A former sex discrimination commissioner who began her career as a journalist, Goward is currently professor of social interventions and policy at the University of Western Sydney and has a fortnightly column in the AFR.

The chief executive of the Australian Council of Social Service, Cassandra Goldie, said everyone at her organisation was “deeply disturbed by the contempt shown for people on low incomes in this piece”.

“It is equally disturbing that it was published by the AFR over and above the wealth of experts on these issues, particularly people living on very low incomes and the extraordinary people across Australia dedicated to ensuring everyone has enough to cover the basics, and live with dignity,” Goldie said.

“This is after all Anti-Poverty Week and numerous experts have sought media coverage on these issues, including from the AFR.

“Today, for example, we have seen a new report showing that more than a million children went hungry last year.
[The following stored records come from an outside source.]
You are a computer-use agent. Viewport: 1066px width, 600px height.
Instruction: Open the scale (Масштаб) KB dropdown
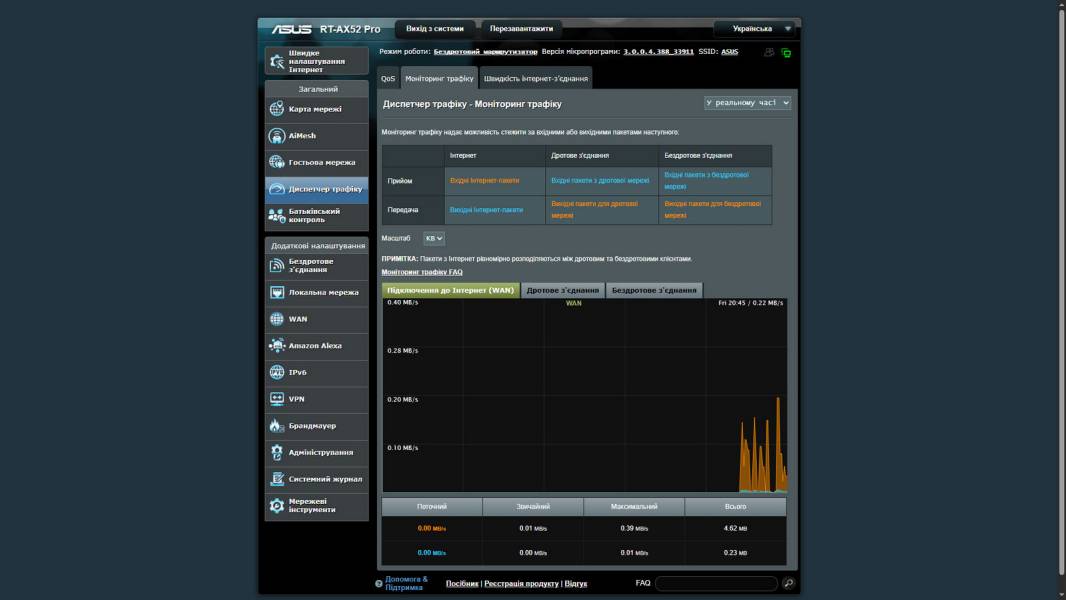pos(434,239)
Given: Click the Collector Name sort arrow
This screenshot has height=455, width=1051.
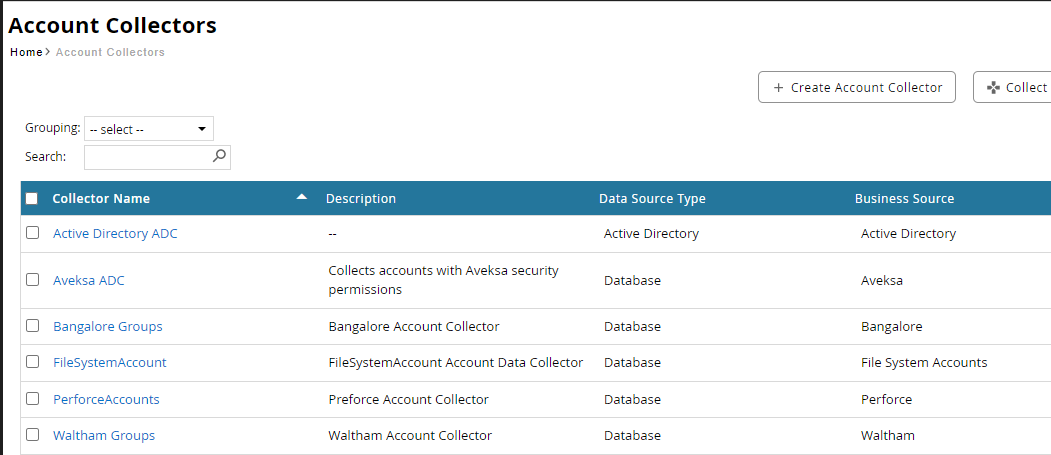Looking at the screenshot, I should (302, 198).
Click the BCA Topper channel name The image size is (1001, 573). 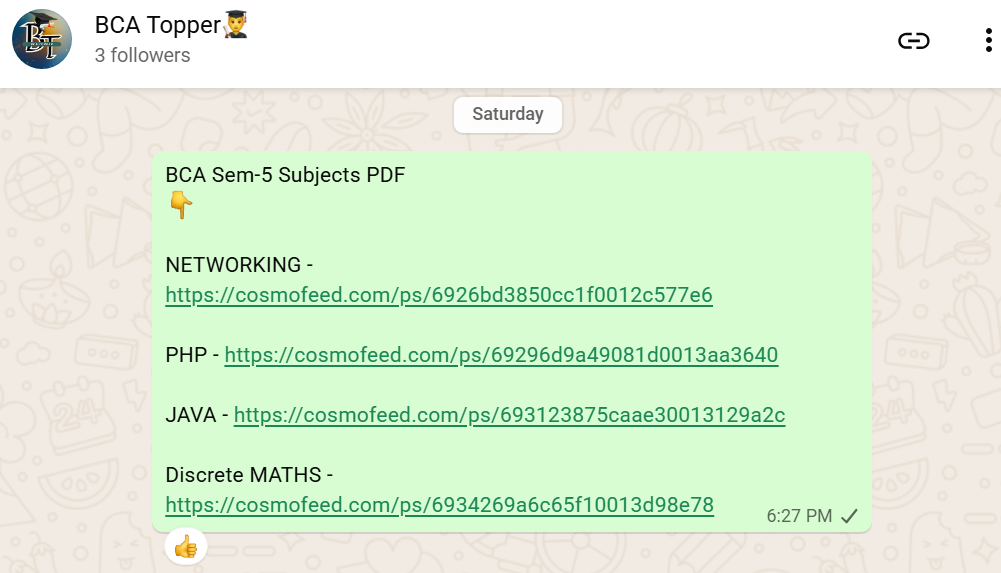pos(157,25)
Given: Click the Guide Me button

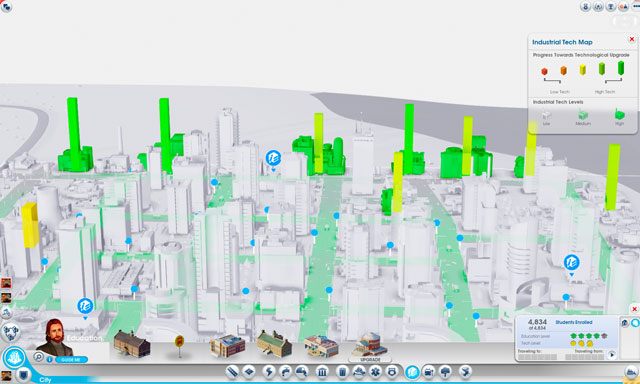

Families from all different backgrounds have gone without food over the last 12 months, including ‘professional couples’.”

Kristin O’Connell of the Antipoverty Centre , which represents unemployed Australians living below the poverty line, said there was no excuse for the AFR to have published the Goward article.

“Whether it’s opinion or not, it is abuse against some of the most vulnerable people in the community,” O’Connell said. “Our lives are tough enough as it is, and we don’t need this piled on top.

“There’s only one thing she got right in this article.

“And that is that you should not underestimate the power and capacity of people who are living in deep poverty and, forced to live that way by the government, to be resourceful; to get through and survive in the disgusting circumstances we’re forced into.”

Related: More than 1m children in Australia went hungry in past year, report suggests

Goward, the member for Goulburn between 2007 and 2019, wrote that the underclass had a high birthrate and could be “harnessed” as workers to prevent importing our workforce.

“Despite the billions of dollars governments invest in changing the lives of proles, their number increases,” she wrote. “Their birth rates far outstrip those of professional couples and they are now a significant potential contributor to our workforce.”

The NSW Greens MP David Shoebridge said he saw first-hand how Goward, when she was minister for child protection, pushed through laws that made it easier to permanently remove children.

“I saw how those laws have disproportionately impacted on vulnerable families, especially Aboriginal families,” Shoebridge said.

“This is a rare insight into the inner sanctum of the Liberal party and how they see the world divided between those who rule and those who work for them.

“It is a disturbingly honest piece that shows the born-to-rule attitude of the Liberal party.”

Goward told Guardian Australia she was “deeply disappointed” that her column had been “so badly misunderstood”. But, she said, opinion pieces are “meant to provoke and I hope it’s helped the readers of the AFR think differently about those at the bottom of the socio-economic ladder”.

“I have applied a Marxist analysis which some might say is old fashioned but which explains to me why people judge others as unworthy,” she said.

Goward said Shoebridge was ignoring “all the wonderful things we did for vulnerable children” when she was a minister.

The editor-in-chief of the AFR, Michael Stutchbury, has been approached for comment.